Today’s post has been written by our Archives Cataloguer, Clare Connolly. Clare recently joined our team and will predominantly be cataloguing the archive of the Society of Wood Engravers ahead of its centenary next year.
“I have recently joined the team at Special Collections for six months in the post of Archives Cataloguer. My main role while working here is to catalogue the archive of the Society of Wood Engravers (SWE) which ranges from the foundation of the Society in 1920 to the present day. It is a significant time for the records to be made accessible to a wider audience with the imminent centenary of the SWE in 2020.
The Society of Wood Engravers was established by a group of artists who were keen to promote and exhibit wood engravings, raising their profile as an art form. The founder members included Robert Gibbings, Eric Gill, Philip Hagreen, Lucien Pissarro, Gwen Raverat and Noel Rooke. They were shortly joined by artists such as John and Paul Nash, David Jones, Clare Leighton and Eric Ravilious. The minutes record the first meeting of the Society which was held at Philip Hagreen’s studio on 27th March 1920.A significant addition to the membership in 1921 was the artist Margaret Pilkington who had previously been a student at the Central School of Arts and Crafts where she studied wood engraving under Noel Rooke. She became a great patron of the arts and supported and championed the SWE. She was their Honorary Secretary from 1924 and Chairman from 1952 to 1967. She had a lifelong involvement with the Whitworth Art Gallery in Manchester and organised a number of SWE exhibitions there. She was the Whitworth’s Honorary Director between 1936 and 1959.
While looking through the material in the SWE archive I am interested to come across the work of artists I am familiar with and learn about their involvement in wood engraving. I am also discovering the work of artists who are new to me and have played a very significant role in the Society. The collection reveals how widely wood engravings have been used and continue to be so in the fields of book illustration, advertising and fine art. I am initially listing the material and organising it into series, and will be creating an online catalogue to make the content more easily accessible for researchers. This will reveal more details about the development of the Society and the members’ involvement in its organisation. The collection holds a wide range of material ranging from personal letters, committee minutes, financial records and press cuttings including exhibition advertisements and reviews. In addition there are papers relating to the formation and constitution of the Society, the organisation of annual exhibitions and the production of the Society’s newsletter ‘Multiples’ which continues to be published today.

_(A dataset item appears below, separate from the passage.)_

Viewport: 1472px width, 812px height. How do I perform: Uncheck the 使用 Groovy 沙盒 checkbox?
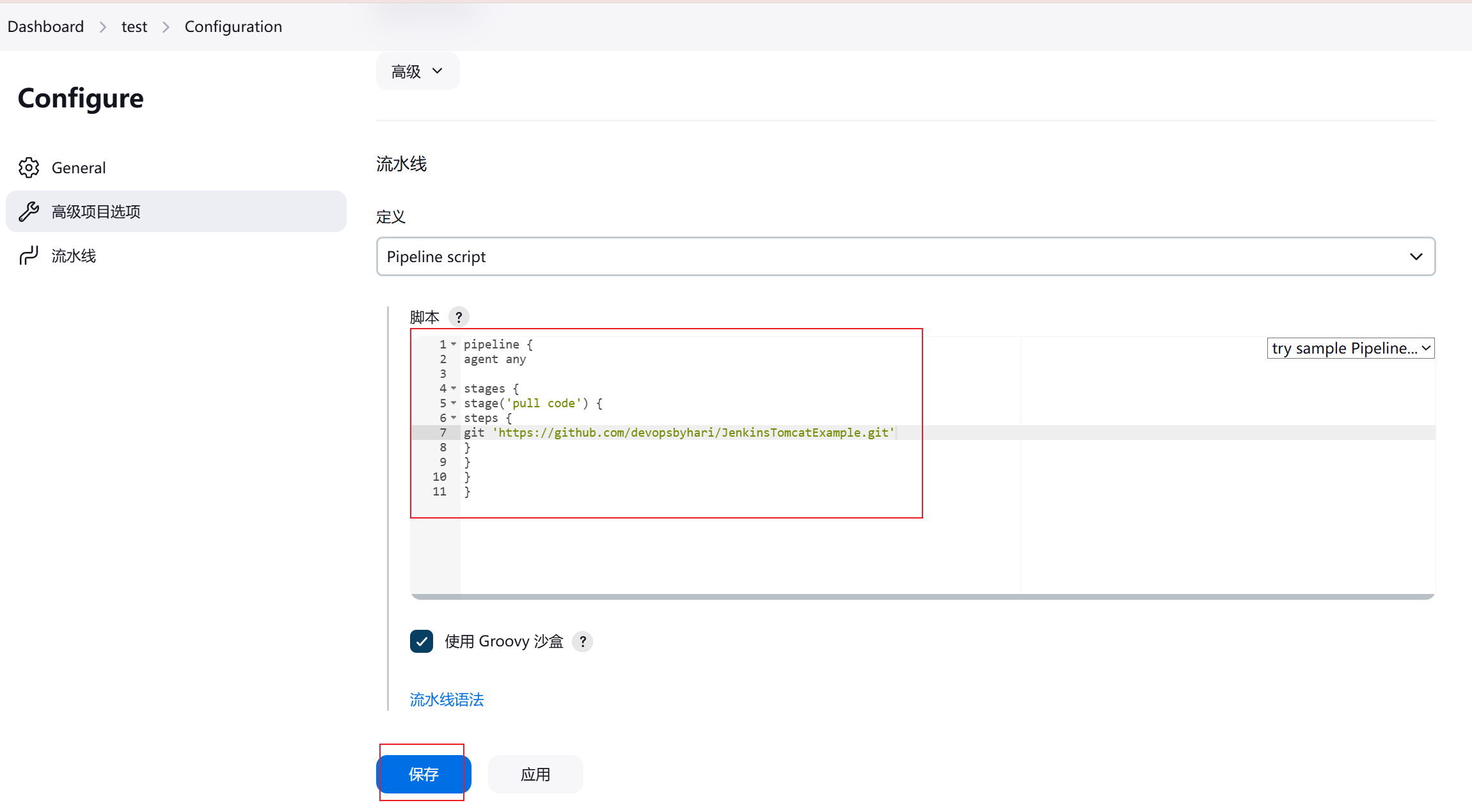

The archive reflects the changing fortunes and developments of the SWE, such as a slowing down of exhibitions and production of work due to the interruptions of the Second World War and the revival of the Society in the 1980s. The Society has never had a permanent headquarters and has been administered by individuals from various locations. This is reflected in the Society’s archive which has been collected and deposited by a number of its members. SWE is a very active society today and I am pleased to have the opportunity to work with this unique collection.I am delighted to have joined the Special Collections team and learn about the wide variety of work my colleagues are involved in and discover more about the fascinating collections that are held here.”